There was a record number of first-time corporate investors in the first half of the year despite corporate venturing activity being down across deals, exits and funds.
Corporations have used the Covid-19 pandemic and an almost worldwide lockdown in the second quarter of this year to start venture investing.
This is a counter-cyclical move by the world’s largest investors indicating the strategic importance senior management is giving to innovation capacity and reflects the lessons learned from the dot.com bubble and crash 20 years earlier when corporations were late to invest and first to retreat.
There were 368 first-time corporate investors in the first half, almost equally split (187 and 181) between the first and second three-month periods of the year, according to Global Corporate Venturing’s (GCV) proprietary data. The previous highest number of first-time corporate investors buying minority stakes in private companies was in the third quarter of last year with 177.
In the first half (H1) of 2019 there were 154 first-time corporate investors, up from 229 in H1 2018 and less than 100 in 2017, according to GCV Analytics.
Existing corporate venture investors remained active.

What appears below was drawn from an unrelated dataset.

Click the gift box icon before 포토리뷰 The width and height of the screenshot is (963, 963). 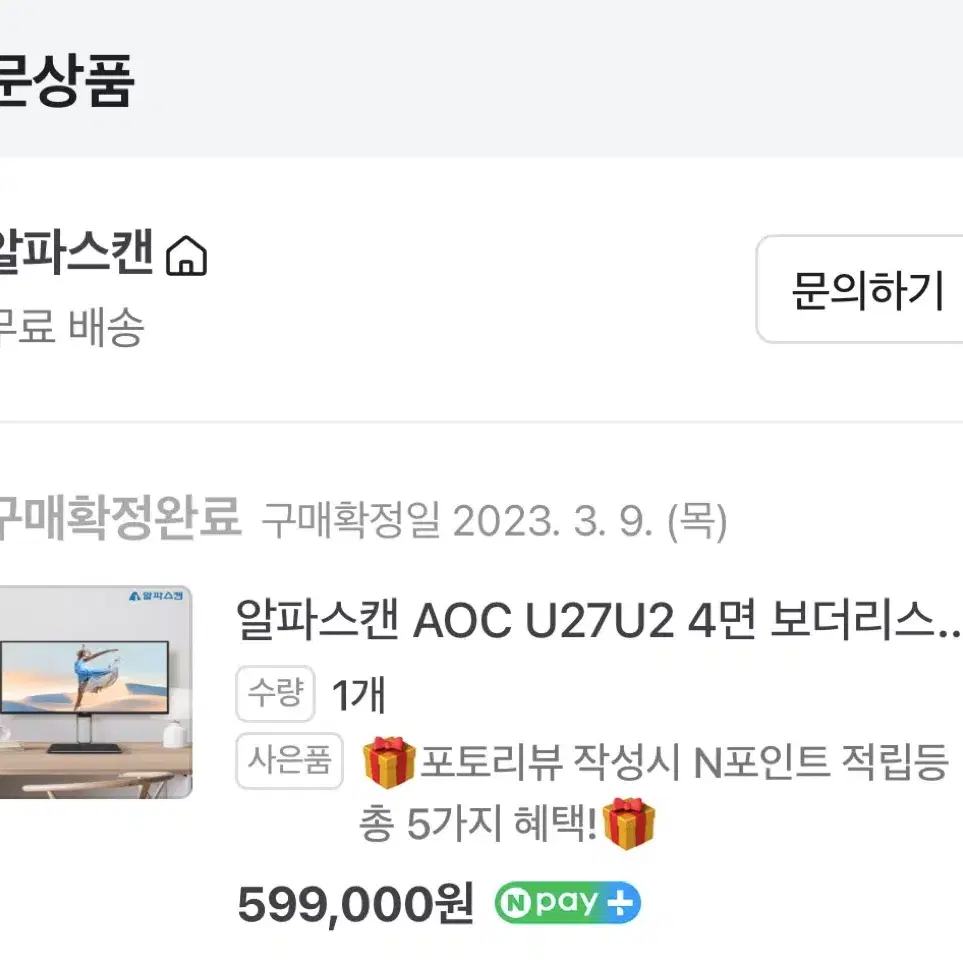click(x=389, y=762)
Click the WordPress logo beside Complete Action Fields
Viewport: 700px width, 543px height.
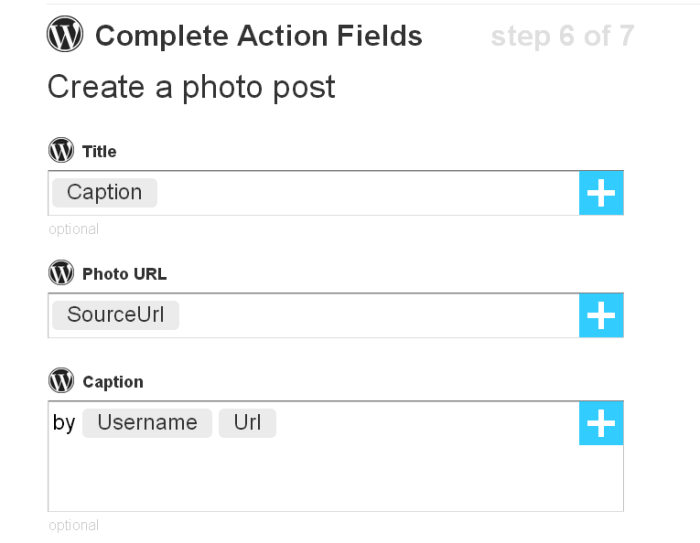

Many corporate venturers who participated in our first GCV Digital Forum last month said they had been first looking to recapitalise existing portfolio companies and then exploring new investment opportunities.
GCV Analytics found between March and May about one in every four deals was a follow-on, with the other three being new investments (or at least first rounds with disclosed corporate backing).
Overall, GCV Analytics tracked 762 funding rounds involving corporate venturers in the second quarter (Q2), representing a nearly 11% drop from the 855 rounds recorded in the same period last year.
The estimated total investment dollars in Q2 stood at $25.69bn, down 14% from the $29.92bn recorded during the same period last year.
When comparing Q2 with the previous quarter, there was a decrease of 6% from 810 in Q1.
The first six months in total registered 1,572 deals with an estimated total capital deployed of $50.4bn, down 5% by deal volume and 21% by deal value from the same period in the previous year’s 1,656 rounds and $64.1bn, respectively.
The lockdown measures across the globe and the looming economic downturn benefited some emerging businesses while threatening the existence of others.
GCV Analytics also tracked 61 corporate-related exits during the second quarter, including 32 acquisitions, 22 initial public offerings (IPOs), five mergers, one stake sale and one other transaction. The total estimated amount of exited capital in Q2 2020 was $11.41bn, considerably lower than the $22.39bn in Q2 of the previous year and also lower than the figure from the first quarter of this year ($20.9bn). Only two of the top reported exits stood above the $1bn mark.
Corporate venturers supported a total of 59 fundraising initiatives in the second quarter, down from 81 such initiatives reported during the same period in 2019 and also less than the 77 reported in 2018. However, the estimated total capital raised, $7.34bn, was roughly 11% higher than last year’s Q2 figure of $6.62bn.